NBA Inside Drive 2000
Windows - 1999
Description of NBA Inside Drive 2000 Windows
Where's the season?
I can't wait till the NBA season gets well under way (just a week hardly counts) for the simple reason that I want to get a clearer picture on how current teams fare. With serious experience in Microsoft's NBA Inside Drive 2000 under my belt I want to take in some games on TV to see and feel the difference between this game and the real deal. Fans of computer basketball who have played incarnations of the NBA Live series may ask why bother? The answer is simple enough: because Inside Drive plays the best basketball ever seen on the PC and it's the first time in years that I have to get a close look at the real deal to tell if there's any difference at all.
To the tech lab we go...
The developers of Inside Drive have obviously decided to focus on the core gameplay. Fittingly, this pretty much sums up the whole package, as you get very good, detailed on-court action. What you don't get is features. Stuff like career mode and a player editor are non-existent, as is internet/network multiplayer. These design issues may scare away a good number of potential customers from this title. To those people I can do nothing but say that if you're interested in drafting players or playing with friends over the internet, don't buy this title.

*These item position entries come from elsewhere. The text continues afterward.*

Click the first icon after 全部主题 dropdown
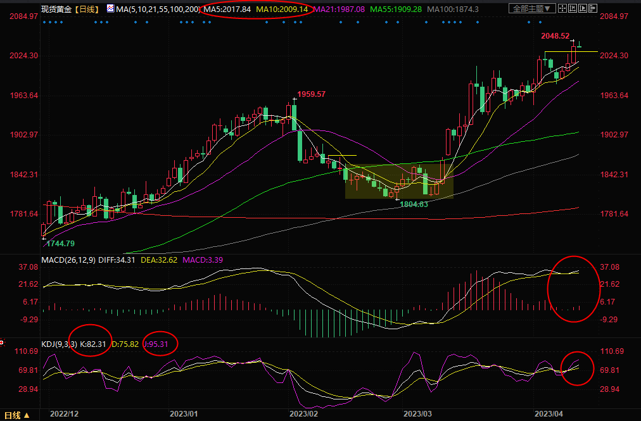The width and height of the screenshot is (641, 421). pyautogui.click(x=563, y=9)
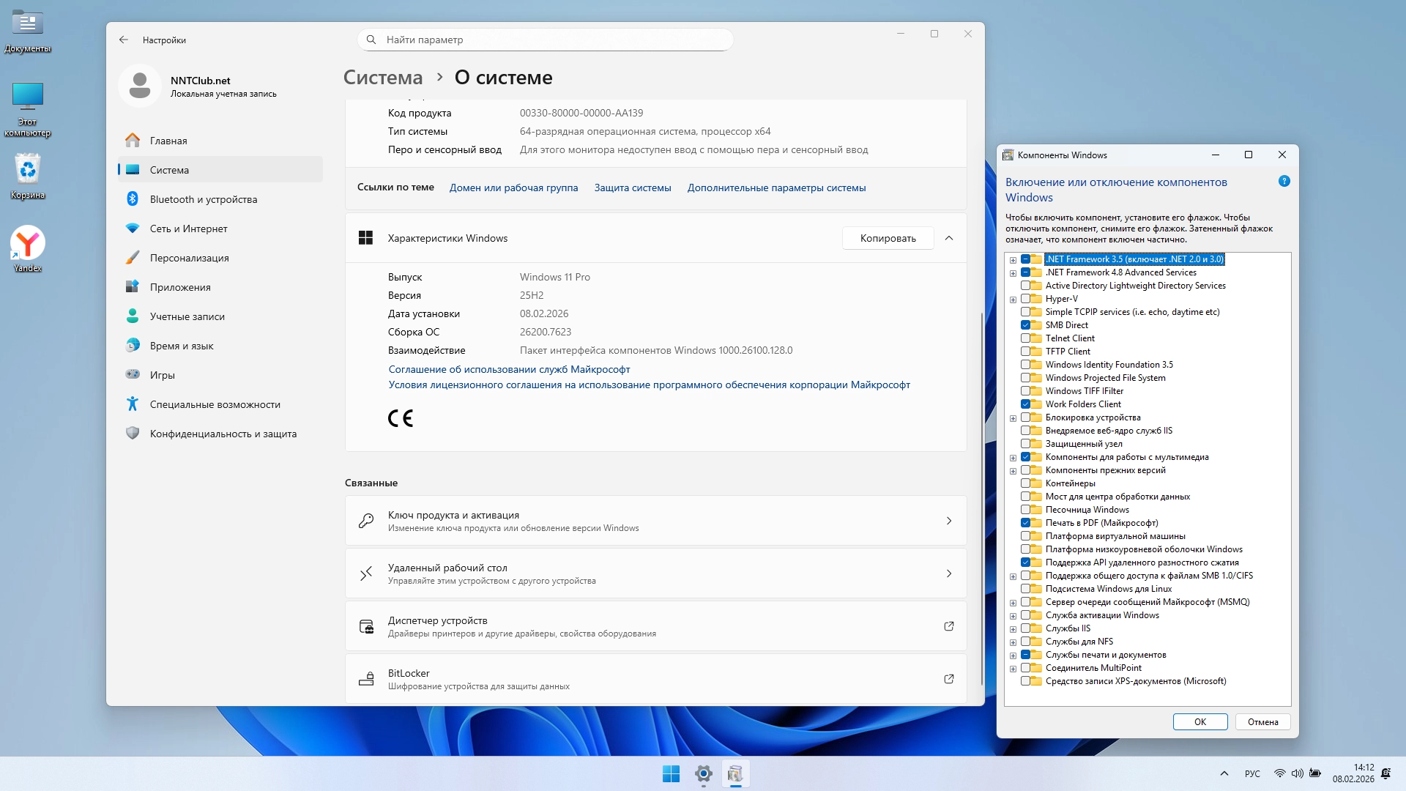Open Bluetooth и устройства settings section
This screenshot has width=1406, height=791.
pos(203,199)
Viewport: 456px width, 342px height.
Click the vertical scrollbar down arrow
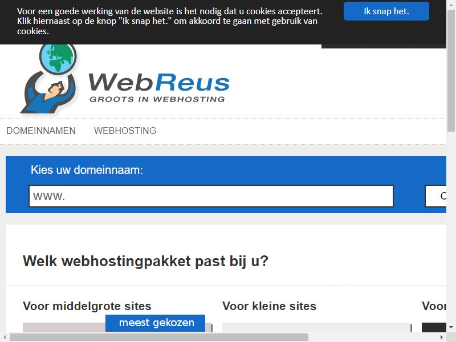[451, 327]
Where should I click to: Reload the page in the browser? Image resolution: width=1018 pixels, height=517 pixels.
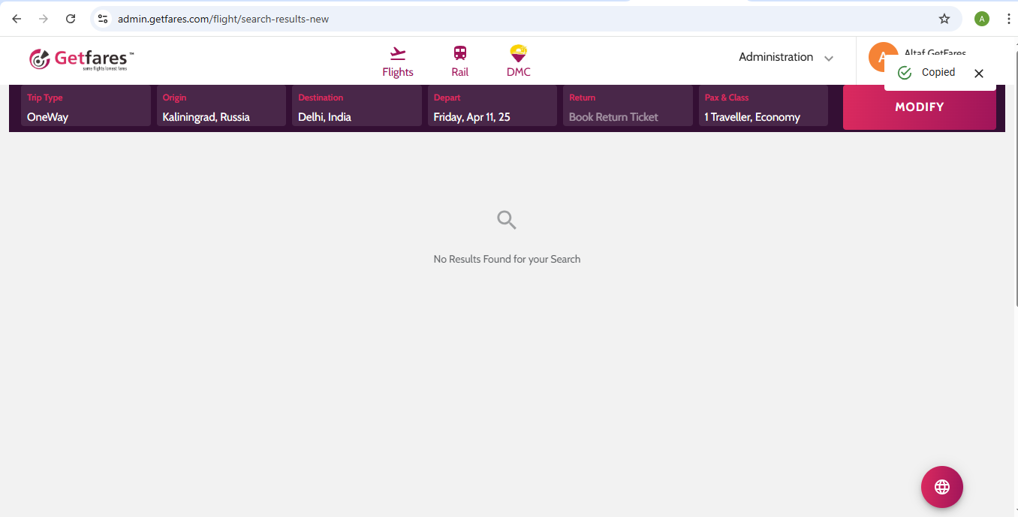tap(71, 19)
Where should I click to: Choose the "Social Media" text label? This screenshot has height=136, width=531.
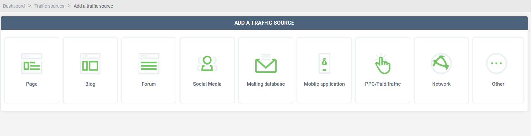click(x=207, y=84)
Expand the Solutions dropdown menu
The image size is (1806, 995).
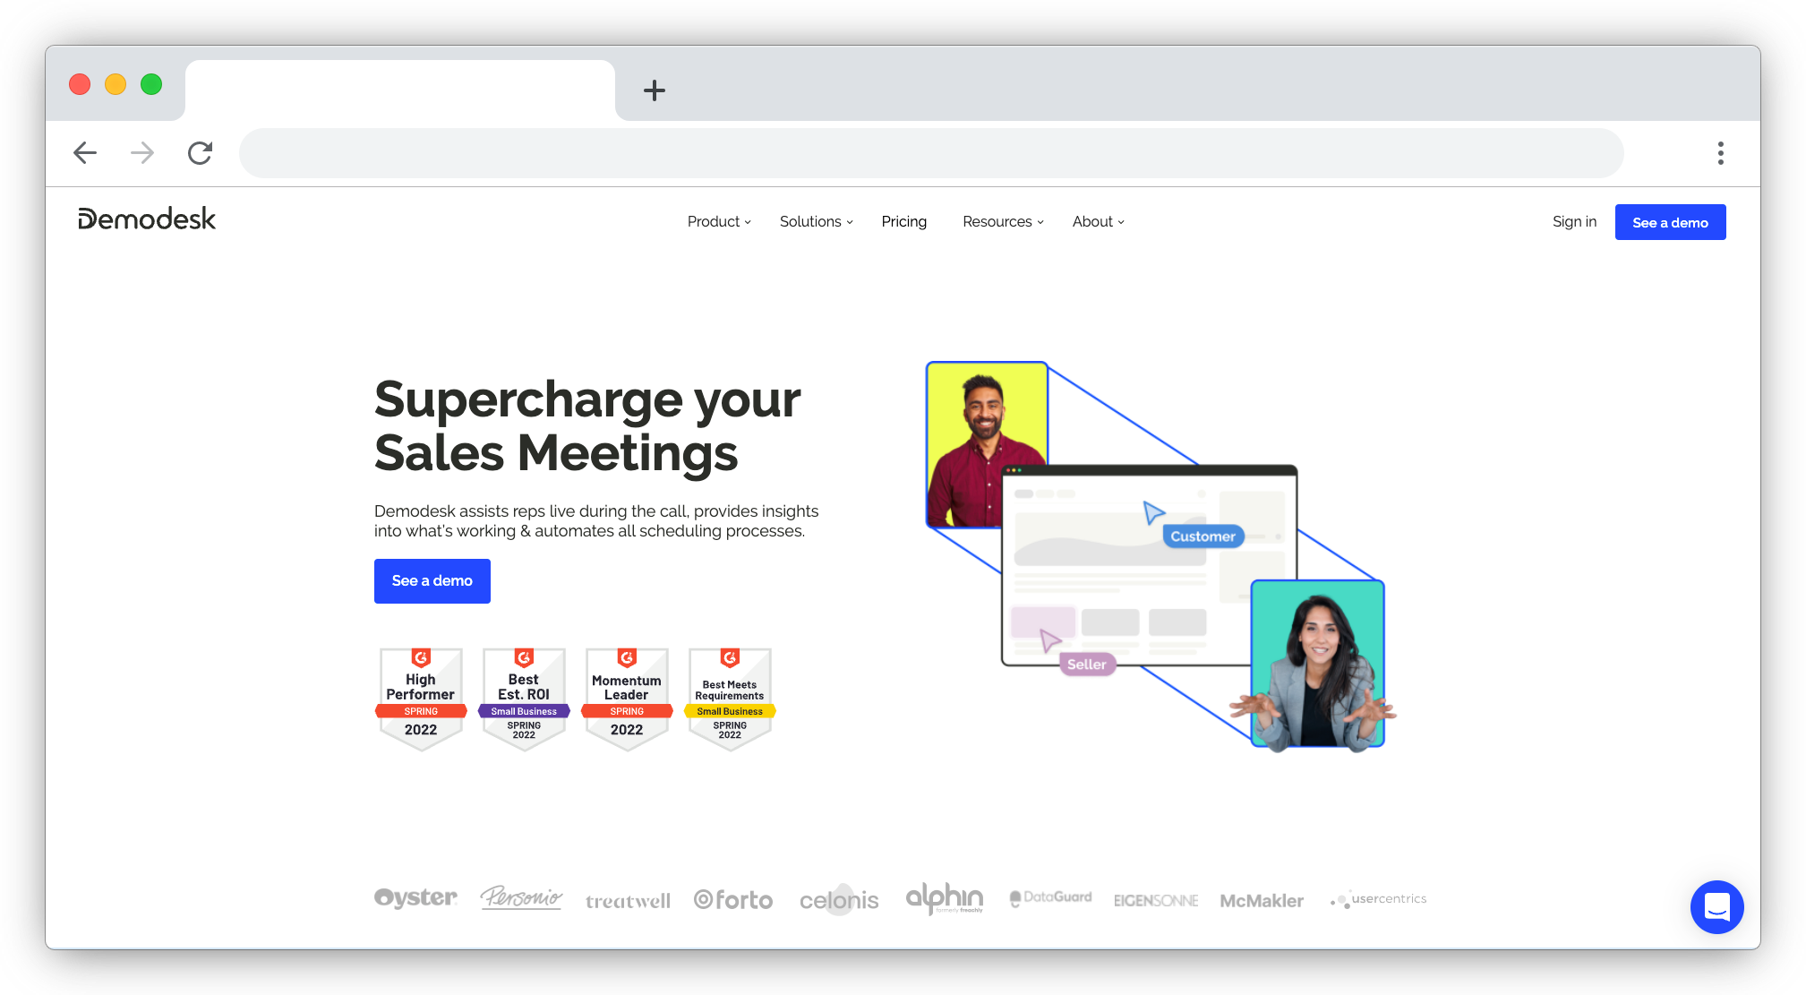click(814, 222)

Menu screens in ***Inside Drive*** are a snap to navigate. Still, at least eye candy fans won't have to make compromises. Technically speaking, the game offers solid Direct3D hardware acceleration. The players look good, if not eerily like their real-life counterparts, and the floor, stadiums, and crowds are good even if the game lacks the mind-boggling glitz of EA Sports titles. Hardware-wise the game seems rather flexible: I played it on an old system with a K6-300 and a Voodoo on 640x480, and even though the sound was a bit blocky, the game was fully playable. On my new system, a Celeron 400 with a Riva TNT videocard and SB Live! sound board, I can play the game on 1024x768 without any problems. This may be old hat for some of you but my advice to all sports gamers out there is this: PCI audio does wonders for both play-by-play commentary and your framerate. And speaking of play-by-play, I have to make special mention of how good it is in Inside Drive. While it has been available in sports games for the past three or four years, the quality has been spotty. Some titles get it solidly done--- FIFA 96, for example---and others games suffer from severe problems or just plain boring commentary--- FIFA 97, NBA Action 98, NFL Blitz. Quality improved only gradually and without too many changes. Well, until now. The developers of Inside Drive have pushed the level up for the competition as this play-by-play is a huge improvement over any other sports game available at this time. Kevin Calabro, the play-by-play man of the Seattle Supersonics and color commentator sidekick Marques Johnson provide superbly done voices. They comment on both the gameplay and on players. They joke around and have fun in the box. They have cool lines to offer: "No one does the Voodoo like you do!" "John Stockton isn't old. He's just a guy with a large record collection." The duo offer a great deal to the basketball atmosphere and provide an example for all other sports game designers to follow. This is how it should be done.
The gameplay makes it
While Inside Drive is mediocre at best in features and only slightly above standard graphically, it is very strong on gameplay. If you're looking for a sports game that gives you a hard fight for a win, then this one is for you. It is very, very hard to beat Inside Drive. That's particularly true if you expect a turbo-button dunking festival à la NBA Live. Of course, you can still get the ball to Karl Malone, hit turbo and hope for the best. Problem is, Malone will either get a charging call, lose the ball, or score with the attached pricetag of heading to the bench very soon because of fatigue. You have to play basketball, not just another computer game, to beat Inside Drive, even on the Rookie level. Actually, the developers probably should have included a true rookie mode for beginners as the game is on the brink of being too difficult for beginners.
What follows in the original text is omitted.